You started Lonnie Walker, so it seems like it might have been a struggle to cede some of the control. You know, it’s no longer only your baby.

Sometimes, it has been a struggle, but I try not to be like a control freak. If it’s a song that I wrote originally and it’s something I totally disagree with, I won’t let it happen. But you have to let other people put personalities in the songs, and ultimately it helps things out when that happens. A lot of times I’ll ask my friends, like musician friends, “Oh, what do you think about it?” I’ll get my friends to help me to determine if a part is sounding good. We’ll usually work on a song a little while before recording it anyway—at least we do now. To answer your question, yes and no. If it’s something I feel strongly enough about, yes. But also you gotta keep everybody involved.

This sounds like a love song. You seem to be hoping something lasts.

I don’t usually write very many love songs, and I feel like this one’s a change because it’s about love and infatuation. That part was a challenge to me that I wanted to address. I thought of different ways, lyrically, to approach that sound. A lot of songs, I think the topic of love can be too cliché. But that’s not cliché, I realized. It was a challenge at first, but that’s how it started.

Was it more of an exercise and challenge as a writer than an ode to someone?

Yeah. It’s not really about a specific person, for me. I just wanted to write a love song in a different way.

Since recording “Feels Like Right,” has this song changed live? And did it change between the stage and the studio?
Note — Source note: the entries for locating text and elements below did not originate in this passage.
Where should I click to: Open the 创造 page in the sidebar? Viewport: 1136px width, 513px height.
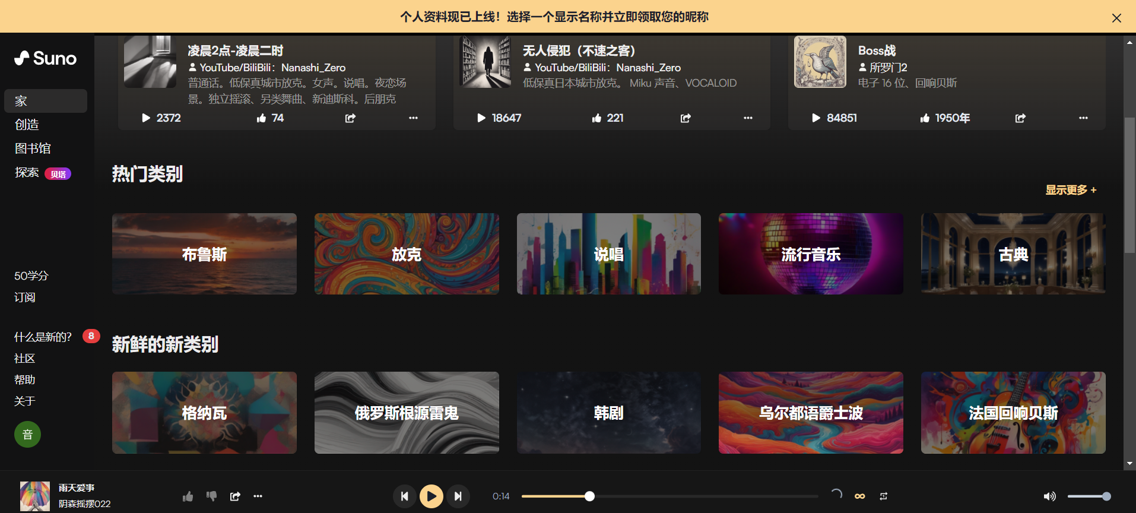pos(27,125)
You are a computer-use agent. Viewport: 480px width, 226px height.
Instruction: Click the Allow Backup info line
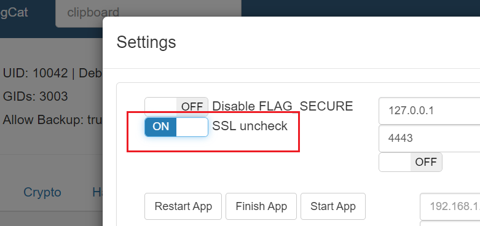[x=52, y=120]
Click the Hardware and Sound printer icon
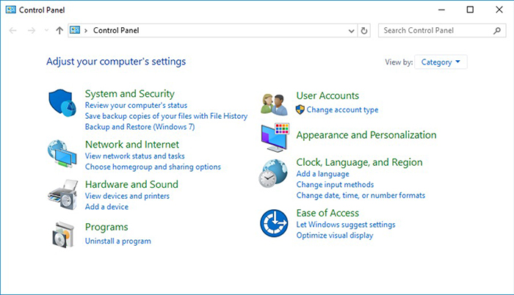Screen dimensions: 514x295 (x=62, y=194)
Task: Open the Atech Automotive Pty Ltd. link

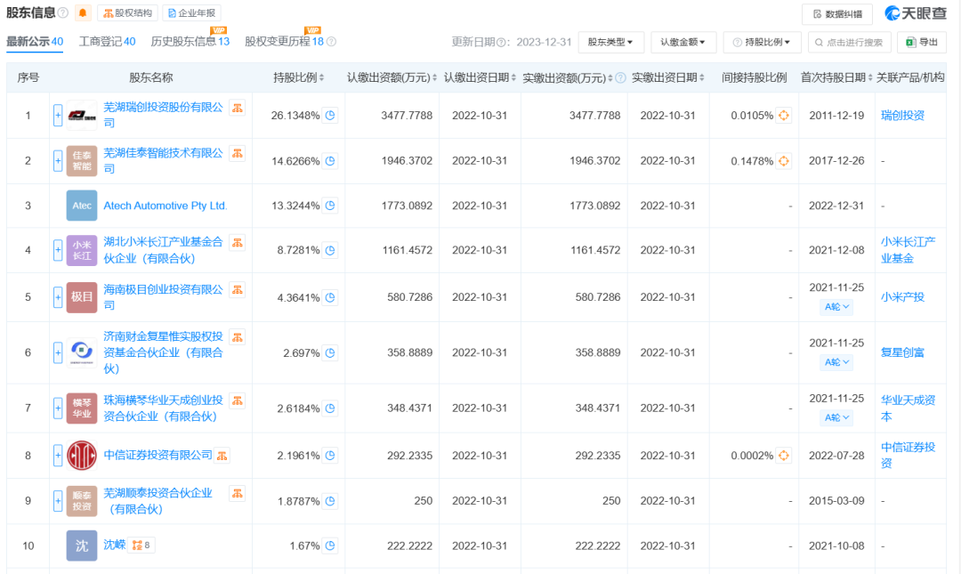Action: pyautogui.click(x=166, y=206)

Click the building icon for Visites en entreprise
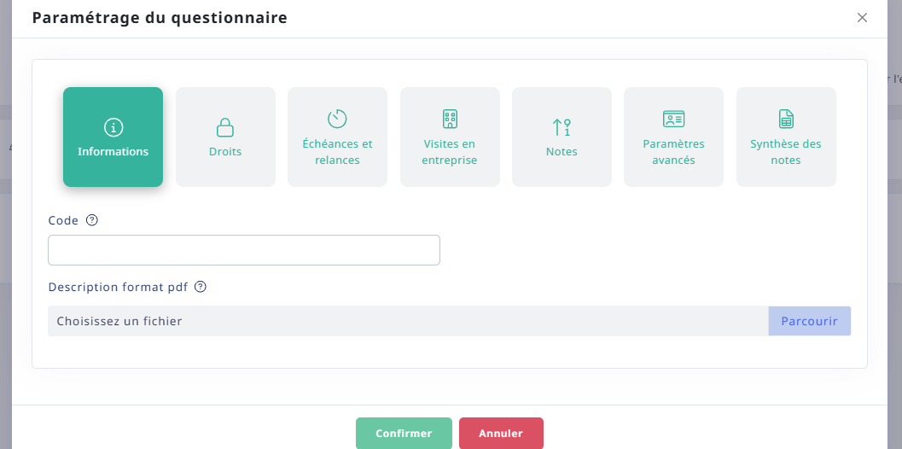click(450, 119)
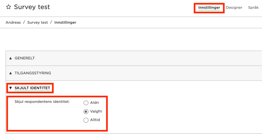The height and width of the screenshot is (134, 262).
Task: Switch to the Designer tab
Action: click(x=234, y=7)
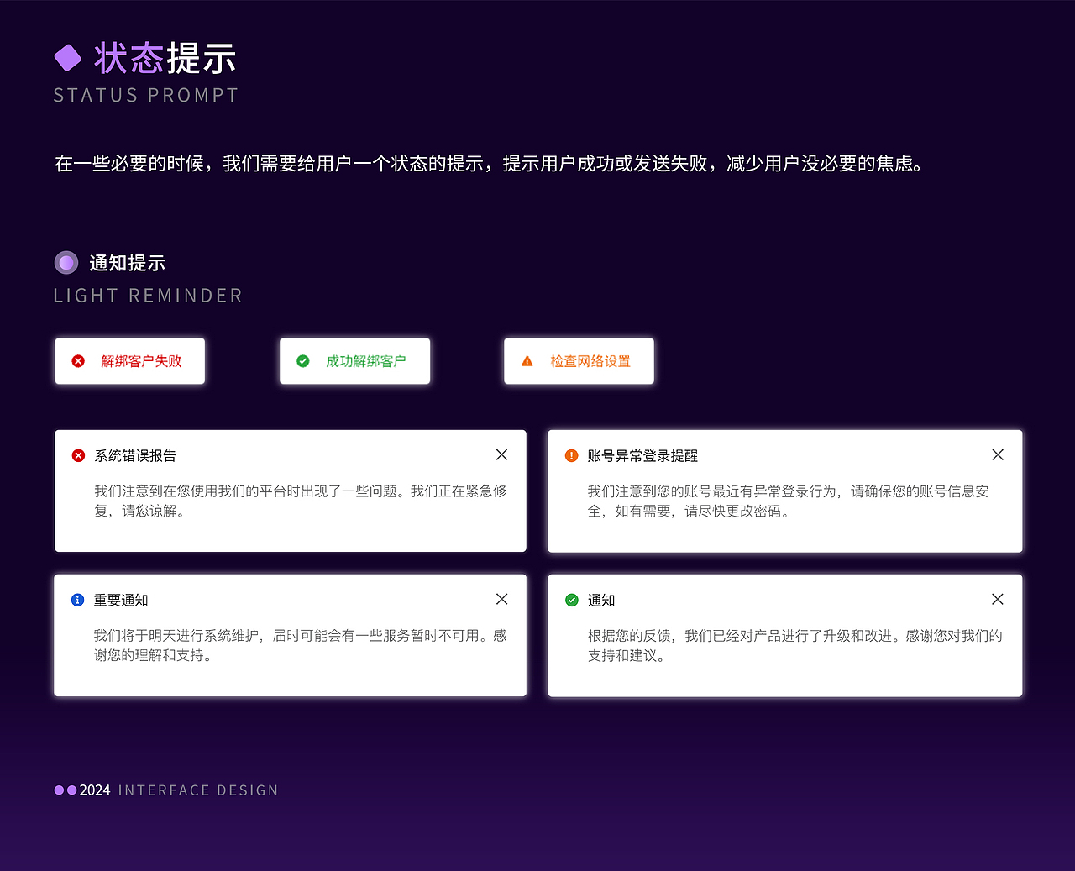Dismiss the 系统错误报告 notification

click(501, 454)
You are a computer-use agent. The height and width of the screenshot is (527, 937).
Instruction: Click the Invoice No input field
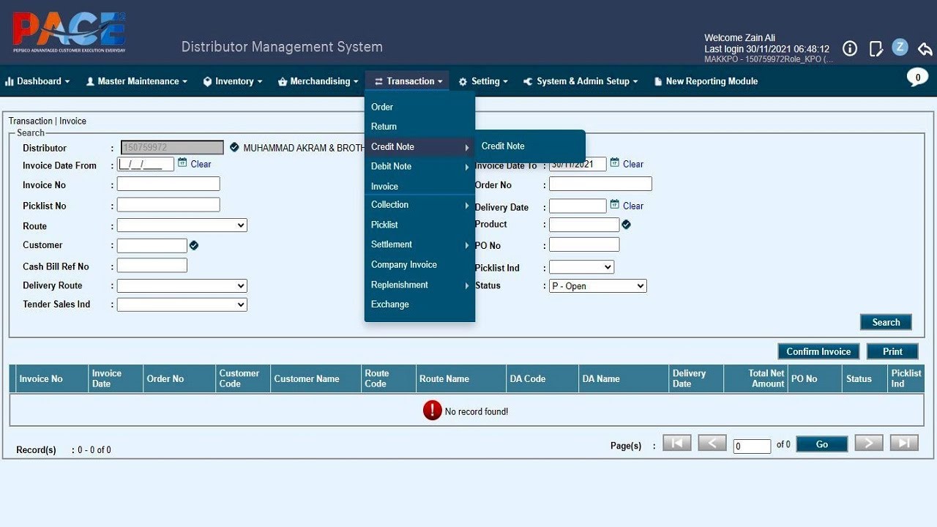point(168,184)
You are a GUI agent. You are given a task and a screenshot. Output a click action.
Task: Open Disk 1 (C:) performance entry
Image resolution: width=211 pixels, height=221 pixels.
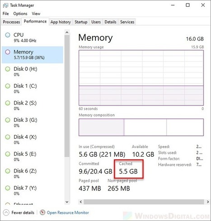click(33, 89)
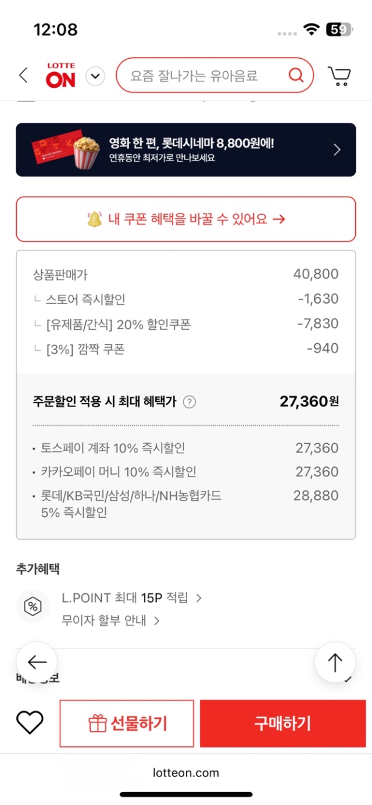Tap the chevron on the cinema banner
This screenshot has height=805, width=372.
click(337, 149)
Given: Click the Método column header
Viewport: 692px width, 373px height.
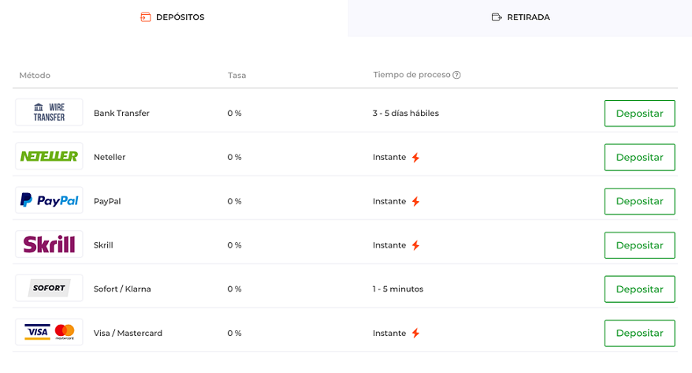Looking at the screenshot, I should [x=35, y=76].
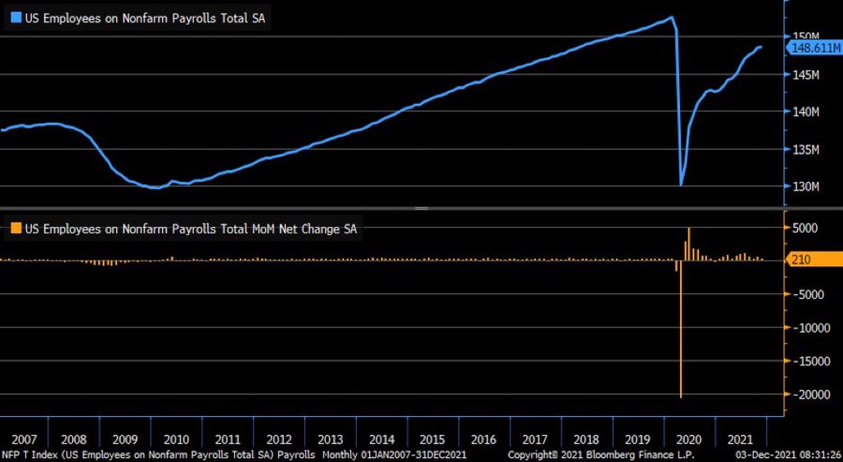Select the 'MoM Net Change SA' legend label

(x=191, y=229)
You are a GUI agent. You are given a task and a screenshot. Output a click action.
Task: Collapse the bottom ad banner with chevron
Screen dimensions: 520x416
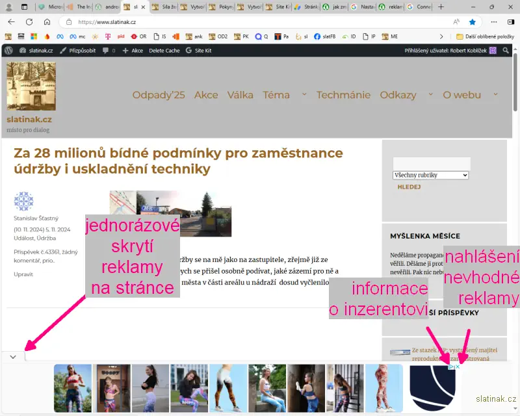pos(13,356)
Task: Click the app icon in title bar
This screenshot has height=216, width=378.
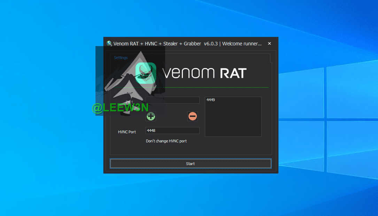Action: (109, 44)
We have changed it live a little bit now that we have recorded it. We do that sometimes. When you’re in a studio, there are so many ideas that arise that are good, and some that are bad. That intro that we recorded to the song was never an idea until me and Justin were zoning out making what sounds like Eastern-sounding music. I like to record everything in the studio—good or bad—and filter it out. The good you keep. There are happy mistakes. So we have changed it, the way that we play it now from the way it first began. The chorus is different, and the melody of it for me. Before, when I sang it, there were a lot more words in the chorus, and it was jumbled. It didn’t feel good lyrically. I rewrote the chorus in the studio.

You recorded “Feels Like Right” for Hear Here with BJ Burton in Raleigh at Flying Tiger Sound. That’s a nice room and a nice space to work. Did having that luxury and that freedom help you develop things like that intro?

Definitely. Working with BJ Burton is really great. You’ll find that most people on the compilation will say that. I haven’t heard anyone complain. He’s definitely doing bigger things. He helped mix some of the first album. It was produced by Chester [Gwazda], who produced Dan Deacon’s latest album and Future Islands and a bunch of Baltimore bands. He lived in New Jersey then, and it was hard to get him back down. It was all through e-mail communication. I met BJ, and he came and helped mix. That’s when our relationship started.

Lonnie Walker plays Local 506 Tuesday, Aug. 11, at Local 506, at 10 p.m. Motor Skills open, Future Islands headline and Steph Russ DJs. Admission is $5. Lonnie Walker plays Berkeley Café Friday, Aug. 14, at 10 p.m. Javelin opens and Future Islands headline. Tickets are $6.